Description
A flavorful and easy sheet pan dinner featuring juicy honey balsamic marinated chicken and a colorful mix of roasted vegetables. This recipe combines tender chicken cubes with crisp-tender veggies, all cooked together on one pan for a simple, wholesome meal that’s perfect served over rice.
Ingredients
Scale
For Marinade:
- ½ cup balsamic vinegar
- ¼ cup olive oil
- 2 tablespoons honey
- ½ teaspoon minced garlic (about 1 clove garlic)
- 1 teaspoon dried oregano
- ½ teaspoon kosher salt
- ¼ teaspoon coarse ground black pepper
For Sheet Pan Dinner:
- 1 ½ pounds boneless skinless chicken breasts or tenders, cut into 1-inch cubes
- ½ medium red onion, cut into chunks
- 1 crown broccoli, cut into florets
- 1 red bell pepper, cut into chunks (green, orange, or yellow peppers are fine, too)

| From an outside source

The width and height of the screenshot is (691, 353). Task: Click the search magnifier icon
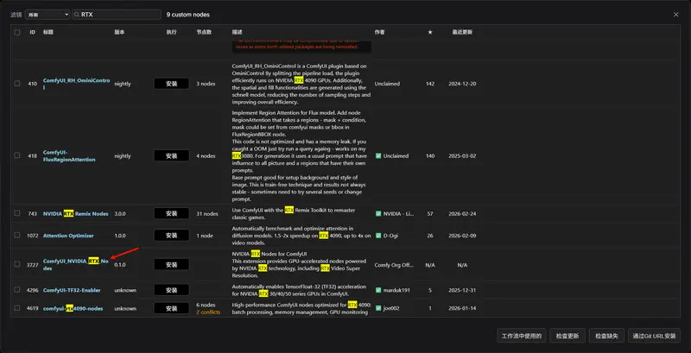(79, 15)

- 1 small zucchini or summer squash, cut into ½-inch half moons
- 8 ounces mushrooms, halved
- 1 tablespoon olive oil
- ¼ teaspoon kosher salt
- ¼ teaspoon coarse ground black pepper
- ½ pint cherry or grape tomatoes
- cooked rice, for serving
- fresh parsley, optional garnish
Instructions
- Make the Marinade: In a measuring cup, combine balsamic vinegar, olive oil, honey, minced garlic, dried oregano, kosher salt, and coarse ground black pepper. Whisk well to blend all ingredients thoroughly.
- Marinate the Chicken: Place the cubed chicken breasts or tenders into a zip-top bag or baking dish. Pour the marinade over the chicken, ensuring all pieces are evenly coated. Seal the bag or cover the dish and refrigerate. Allow the chicken to marinate for at least 30 minutes or up to 8 hours for maximum flavor infusion.
- Preheat the Oven: When ready to cook, set your oven to 400ºF (205ºC) and allow it to preheat fully before roasting.
- Prepare Vegetables on the Sheet Pan: On a rimmed baking sheet, arrange the red onion chunks, broccoli florets, bell pepper chunks, zucchini half-moons, and halved mushrooms. Drizzle with olive oil and sprinkle with kosher salt and black pepper. Toss everything gently to coat evenly.
- Initial Roast of Vegetables: Place the baking sheet with the vegetables into the preheated oven and roast for 10 minutes to begin softening and caramelizing the vegetables.
- Add Chicken, Marinade, and Tomatoes: Remove the baking sheet from the oven carefully. Add the marinated chicken pieces, including the marinade liquid, along with the cherry or grape tomatoes. Toss gently on the baking sheet to combine and coat all ingredients in the marinade. Spread the mixture out in a single even layer for even cooking.
- Continue Roasting: Return the sheet pan to the oven and roast for an additional 20 to 25 minutes, or until the chicken reaches an internal temperature of 165ºF (74ºC) and is fully cooked. The vegetables should be tender-crisp and coated in the flavorful sauce.
- Serve: Remove from oven and serve the honey balsamic chicken and vegetables hot over cooked rice. Optionally, garnish with chopped fresh parsley for a burst of color and freshness.
Notes
- Cooking tip: Don’t overcook the chicken and vegetables. The mixture should be juicy with vegetables remaining crisp, resembling a stir-fry with a sauce.
- Variations: Substitute other vegetables such as carrots, celery, sweet potatoes, cauliflower, green beans, asparagus, or Brussels sprouts as preferred.
- You may swap boneless skinless chicken breasts with boneless skinless chicken thighs for a darker meat option.
- Marinate chicken up to 8 hours or at least 30 minutes for best flavor absorption.